En août, le président américain a lancé un déploiement naval dans les Caraïbes, avec le plus grand porte-avions du monde, afin de mener des attaques contre des navires présumés trafiquants de drogue. Jusqu’à présent, au moins 29 navires détruits et 104 morts ont été signalés, selon l’agence AFP.
La semaine dernière, les tensions se sont encore accrues après la saisie par les États-Unis d’un pétrolier le 10 décembre.
Trump désigne Maduro comme le chef du soi-disant « cartel des soleils ». Mardi dernier, le président républicain a ordonné le blocus total des navires pétroliers sanctionnés entrant ou sortant des ports vénézuéliens.

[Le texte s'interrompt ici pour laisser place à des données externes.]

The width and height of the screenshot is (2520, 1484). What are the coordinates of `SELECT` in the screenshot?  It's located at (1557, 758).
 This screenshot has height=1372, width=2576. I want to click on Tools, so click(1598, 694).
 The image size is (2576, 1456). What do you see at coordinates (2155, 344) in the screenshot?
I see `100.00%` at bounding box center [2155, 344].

Il y a quelques jours d’ailleurs, Une forte rumeur circule selon laquelle les États-Unis déclareraient la guerre au Venezuela.. Cela n’a pas abouti, mais hier, Trump a refusé d’exclure cette possibilité dans une interview publiée par NBC News.
« Il sait exactement ce que je veux. »dit le magnat.
Dans ce contexte, qu’observe-t-on sur les marchés financiers ? Selon Bloomberg, Les obligations vénézuéliennes ont augmenté de 101 % en 2025, c’est-à-dire que leur prix a plus que doublé. Une grande partie de la reprise s’est produite à partir du mois d’août.
Les investisseurs, selon Bloomberg, font pression depuis des mois pour obtenir des obligations, pariant que Maduro finirait par quitter ses fonctions.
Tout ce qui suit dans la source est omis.